By Rev’d Ed Standhaft (Originally printed in PALS Issue 18 as ‘Christian Challenges in the 21st Century’)
You may have seen some of the episodes of the recent television drama series ‘BROKEN’ which featured Sean Bean as a well-respected Roman Catholic priest in a large inner-city parish in northern England. In one episode, the priest, Father Michael Kerrigan becomes involved in the predicament of a member of his congregation, a police officer.
The policeman, PC Powell, has been a witness to a colleague, wrongly tasering a suspect who subsequently died. Father Michael supports PC Powell who initially wants to give the truthful account of what happened, but under pressure from superior officers, Powell is forced to change his account of the events, now supporting the false statement given by the officer who fired the taser. Father Michael is deeply angered by Powell’s changed account and reprimands him for not standing firm.
At Mass, PC Powell, aware he has not told the truth, and, with a guilty conscience of having let down Father Michael, comes forward to receive Holy Communion.

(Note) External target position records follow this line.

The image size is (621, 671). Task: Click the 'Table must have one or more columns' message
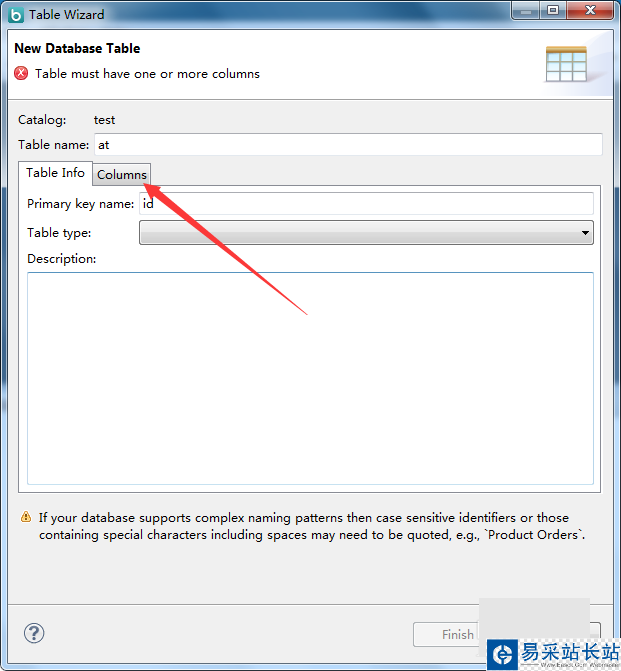pyautogui.click(x=147, y=74)
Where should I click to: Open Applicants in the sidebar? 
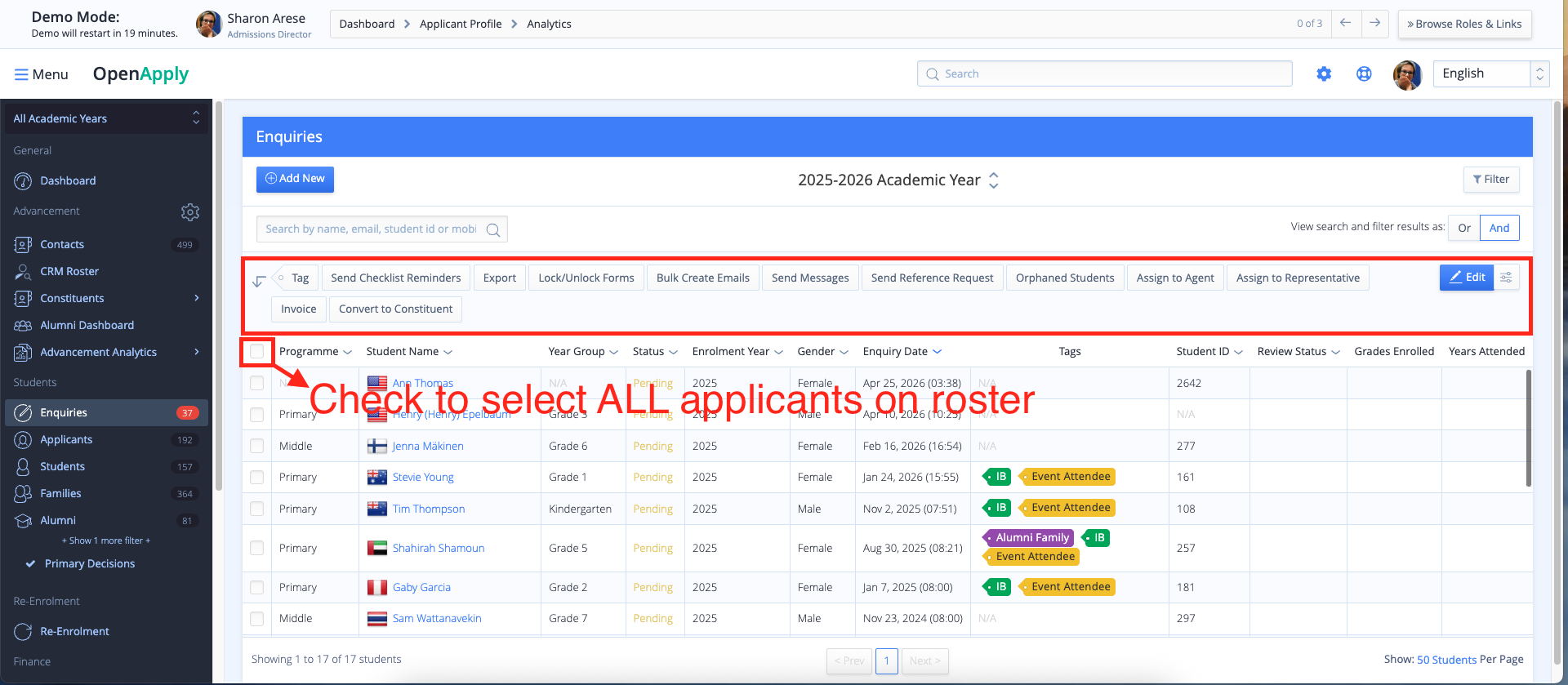point(66,440)
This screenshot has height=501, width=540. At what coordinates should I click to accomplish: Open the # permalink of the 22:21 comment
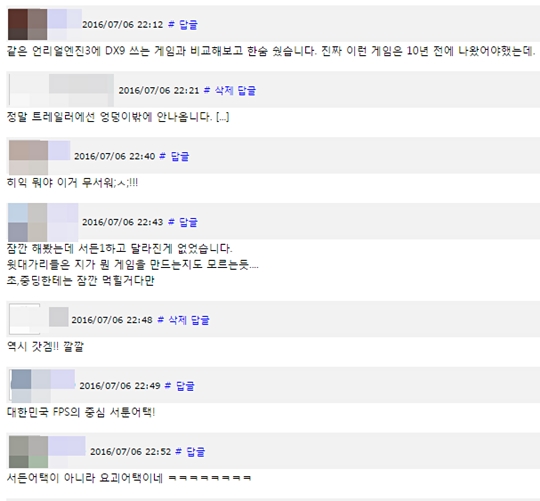(207, 90)
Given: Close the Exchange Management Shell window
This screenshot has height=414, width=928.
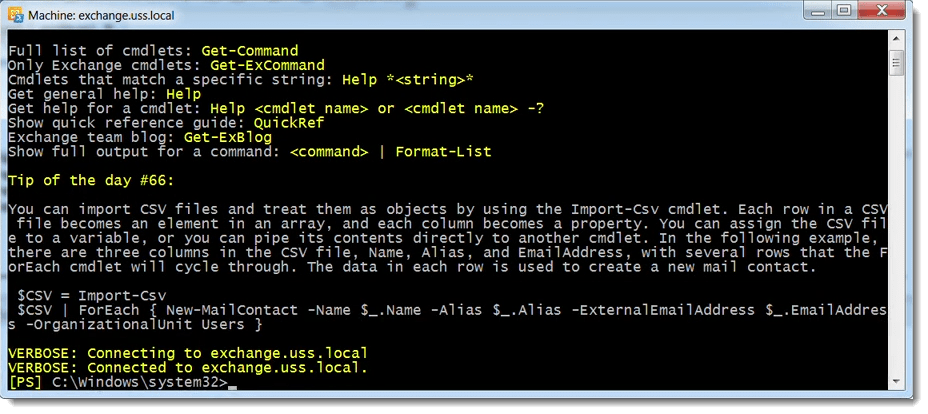Looking at the screenshot, I should 881,11.
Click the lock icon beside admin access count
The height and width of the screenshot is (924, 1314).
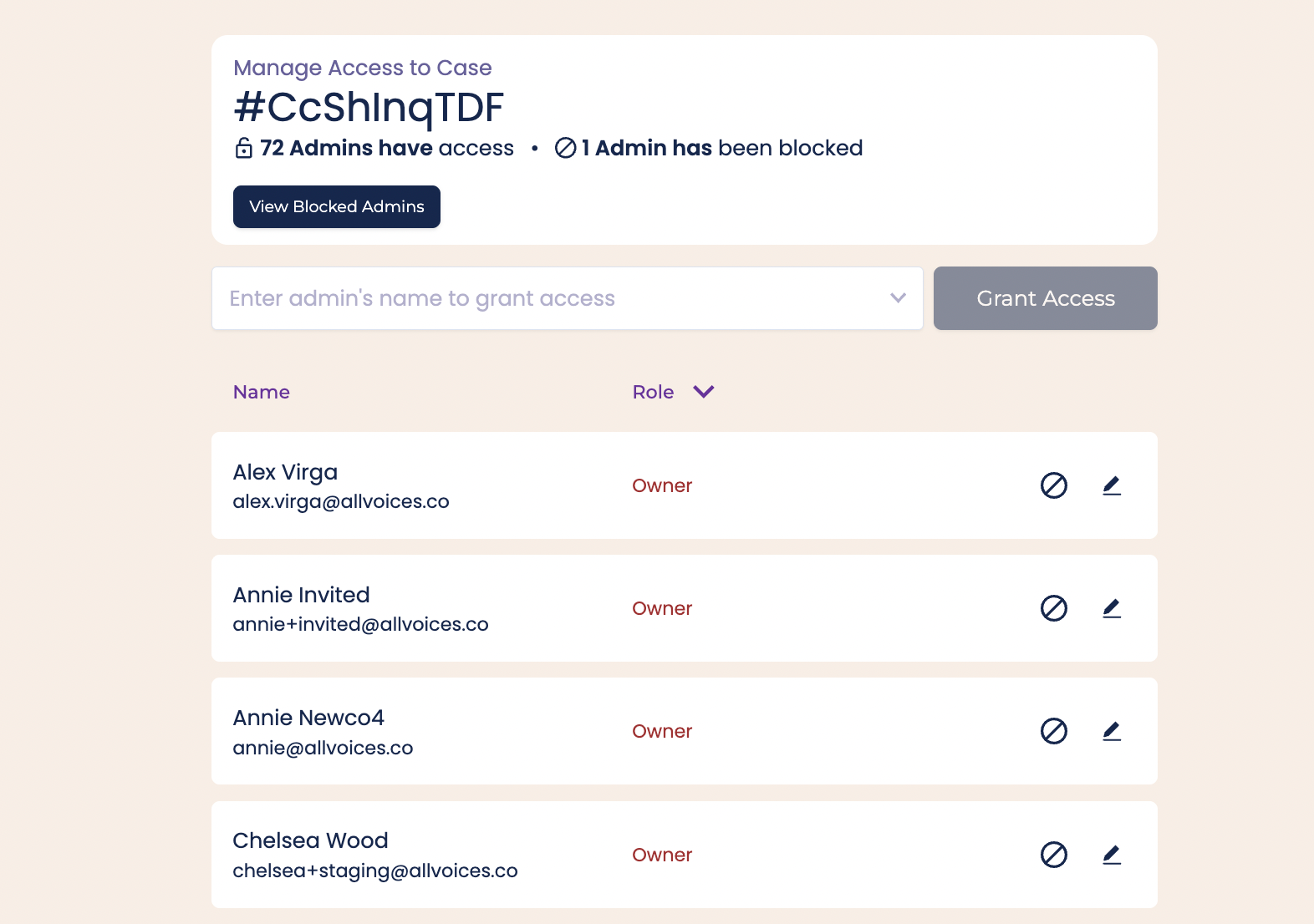pyautogui.click(x=242, y=148)
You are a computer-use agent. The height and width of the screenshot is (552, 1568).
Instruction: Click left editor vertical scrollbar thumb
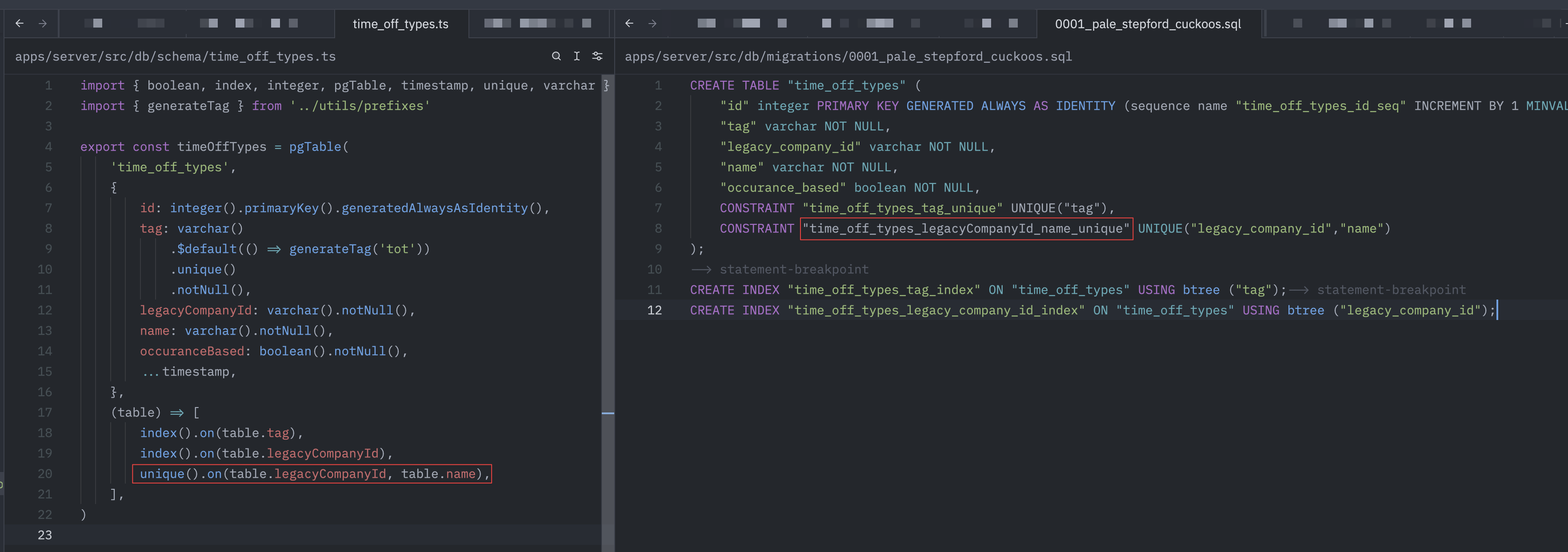coord(608,304)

At the end of the Mass, PC Powell says to Father Michael Kerrigan (referring to his receiving Holy Communion):
“I needed that, Father:” to which the priest replies: “I know you did: that’s why I gave it to you.” A profoundly Christian reply, yet the drama was written by an ex-Catholic, Jimmy McGovern, who retains a profound respect for the Church despite having left it.
However, there was something even more important that came to mind as I watched the series. Many of the interior shots of Mass showed very depleted congregations which reflect the state of many Catholic churches in the land, not to mention the way the series subtly depicted the pressures on clergy, both physically, in terms of the amount of work they do, and emotionally as they deal with the complex needs of parishioners under their pastoral care.
Recently I attended Mass in the great Mosque-Cathedral of Cordoba in southern Spain, one of the great ecclesiastical buildings of the world with its Islamic architecture containing within it, a late medieval/renaissance Christian cathedral. The bishop was the celebrant but it was very evident that Mass attendance (200 people) for the main service was not as high as one might expect. Reading the Cathedral magazine, it was clear that there was a major shortage of priests in the diocese.
Before becoming pope, Benedict XVI spoke of a very different Catholic church in future years: “Maybe we are facing a new and different kind of epoch in the Church’s history, where Christianity will again be characterised more by the mustard seed, where it will exist in small, seemingly insignificant groups that nonetheless live an intense struggle against evil and bring good into the world……”
Prophetically, Benedict was saying that the days of looking to large-scale institutions is coming to an end, and the church that has existed for 1200 years is dying and the signs of death are very apparent. To undergo such a radical transformation will be painful for many Christians who have ‘taken shelter’ in an institution and structures which have, hitherto, conveyed stability and immutability.
In her book ‘Forming Intentional Disciples,’ the American Catholic writer, Sherry Weddell believes that the key to the future is in evangelism, evangelising the Catholic community so that the Gospel again becomes something vital we shall delight in communicating. In an age where people distrust institutions and sadly, the church in particular, we may have to learn the message of discipleship anew.
Questions: What is the future of the church?
What part do you have to play in its future?